Es conocido que la publicación de Caballería roja generó reacciones adversas, entre ellas la del propio Budionni, que se refirió al libro como una colección de “chismorreos de viejas”, y habló de “calumnias irresponsables”, “degeneración literaria” y “odio de clase”. Estos improperios se relacionan con un primer mérito de la obra, que es su alejamiento, a través de una aproximación objetiva a la realidad, de lo que hubiera podido ser un trabajo de propaganda. El joven talmudista que vaga entre el horror y ve “cadáveres monstruosos sobre los túmulos milenarios” no reconoce una explicación simple y maniquea de lo que observa. Cree que es necesario luchar por el progreso que supone el poder soviético, pero la crueldad de los cosacos lo sobrecoge y no renuncia a contárnoslo todo.

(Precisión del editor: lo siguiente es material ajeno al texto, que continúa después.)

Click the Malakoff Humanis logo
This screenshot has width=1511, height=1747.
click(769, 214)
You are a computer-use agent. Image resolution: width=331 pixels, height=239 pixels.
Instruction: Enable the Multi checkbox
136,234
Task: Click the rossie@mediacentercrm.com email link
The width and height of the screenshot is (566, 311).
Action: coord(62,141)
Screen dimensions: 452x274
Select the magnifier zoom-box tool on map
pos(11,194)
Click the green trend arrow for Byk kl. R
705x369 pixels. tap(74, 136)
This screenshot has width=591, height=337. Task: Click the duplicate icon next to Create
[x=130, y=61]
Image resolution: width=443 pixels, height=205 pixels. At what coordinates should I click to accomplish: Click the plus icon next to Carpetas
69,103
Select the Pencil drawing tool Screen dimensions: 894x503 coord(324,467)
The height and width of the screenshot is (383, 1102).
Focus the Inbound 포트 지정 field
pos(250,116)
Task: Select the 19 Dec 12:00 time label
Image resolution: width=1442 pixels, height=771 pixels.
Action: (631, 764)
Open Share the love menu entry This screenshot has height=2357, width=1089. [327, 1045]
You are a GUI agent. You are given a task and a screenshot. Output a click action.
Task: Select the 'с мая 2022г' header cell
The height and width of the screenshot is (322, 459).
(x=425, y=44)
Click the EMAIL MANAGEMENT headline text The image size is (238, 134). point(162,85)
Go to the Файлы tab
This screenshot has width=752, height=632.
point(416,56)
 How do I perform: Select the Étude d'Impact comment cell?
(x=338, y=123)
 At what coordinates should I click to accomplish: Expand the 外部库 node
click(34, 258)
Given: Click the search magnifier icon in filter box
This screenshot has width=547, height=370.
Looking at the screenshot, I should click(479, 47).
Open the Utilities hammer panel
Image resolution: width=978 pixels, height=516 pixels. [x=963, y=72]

Su esperanza, que tiñe de ironía las páginas más terribles, descansa sobre todo en dos pilares: los valores humanos que se adivinan en algunos protagonistas de la tragedia y la presencia constante de una naturaleza que se convierte en el elemento alquímico capaz de transmutar el sufrimiento en serena contemplación: “El sol naranja rueda por el cielo como una cabeza cortada, una luz delicada se enciende en los desfiladeros de las nubes, los estandartes del ocaso ondean sobre nuestras cabezas.” La prosa del libro, un trabajo de orfebrería pródigo en adjetivos y metáforas arrebatadas, derrama poesía como un bálsamo que mitiga el dolor.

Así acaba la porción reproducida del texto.